私はその場に立ちすくみ、動く力も考える能力もまったくありませでした。
暫くその場に立ちすくんでいると、机の上に2通の手紙があるのが分かりました。
言うまでもなく遺書です。1通は私宛て。もう1通は家族宛てでした。
遺書には封はしてありませんでした。
私は急いで手紙を広げました。内容は完結でした。
『今まで世話になった。自分はバラだから生きていく資格はない』
と書いてあったのです。「バラ」は「バカ」の間違いだと思われます。
私はてっきり、自分に対する出し抜きのことを遺書に書かれているのではないかと心配しました。
そのことがもし、お嬢さんやワトソンさんに知れたら…、私はこのときMのことよりも
自分の世間体のほうが大事だったのです。ですが、そのようなことは一つも書かれていなかったのです。
安心して、手紙をもとあった場所に戻しました。
それから、警察を呼び、Mの遺体を処理しました。奥さんやお嬢さんを傷つけないように、
十二分な配慮を配りました。もとから、Mは変わり者だったので、遺書に残したとおりの言葉で
自殺したと誰もが疑いませんでした。
Mの葬儀が済み、その年に私は学校を卒業しました。Mを裏切って、私は晴れてお嬢さんと
夫婦になったのです。もうお嬢さんではないので、これからは妻と呼びます。
何も知らない妻は、「二人でMの墓参りに行こう」と言い出しました。
お分かりのとおり、それは私にとってどんなに苦しかったことでしょう。しかし妻は何も知りません。
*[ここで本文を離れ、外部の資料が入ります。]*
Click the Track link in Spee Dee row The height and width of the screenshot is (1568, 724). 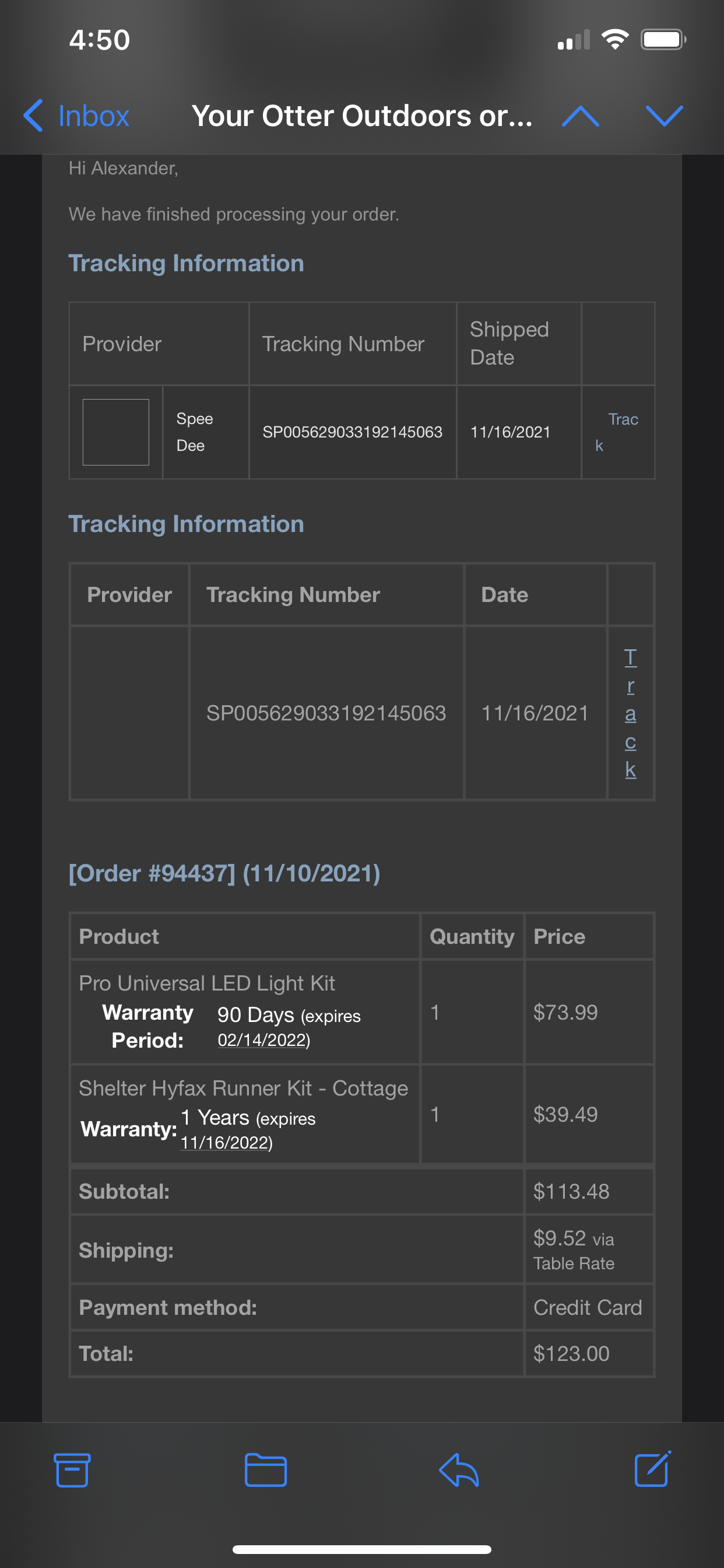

「きっとMも喜ぶだろう」と妻は嬉しそうに言うのです。
私は断る理由も見つからず、2人で墓参りに行きました。妻はMが薔薇の花が好きだったといって、
真紅の薔薇の花束をMの墓前に供えました。
死んでしまった者はもう戻ってこない。何も言うことも、罵ることもできない。
私は妻を手に入れることによって、大切な友人も失ってしまったのです。失うどころか、
私がMを殺したのです。
私は卑怯です。Mに最後の最期まで、自分の気持ちを伝えることは出来ませんでした。
Mだけでなく、妻にも結局このことは言えませんでした。言うと妻が苦しむからです。
私は妻を残して死にます。妻がこれから暮らしてい来る財産は十分にあります。
生活に困ることはないでしょう。妻には、私は頓死したと思わせておきます。
もとから私は風変わりな所がありますから、狂い死にしたと思わせたいのです。
最期まで私は卑怯です。なんの関係もないあなたにこうして告白しているのですから…。
そして最期まで妻に知られたくない…、妻の過去はきれいな、純白のものにしておきたのです。
どうぞ、妻が生きている限り、この手紙はあなたの腹の中にしまっておいてください。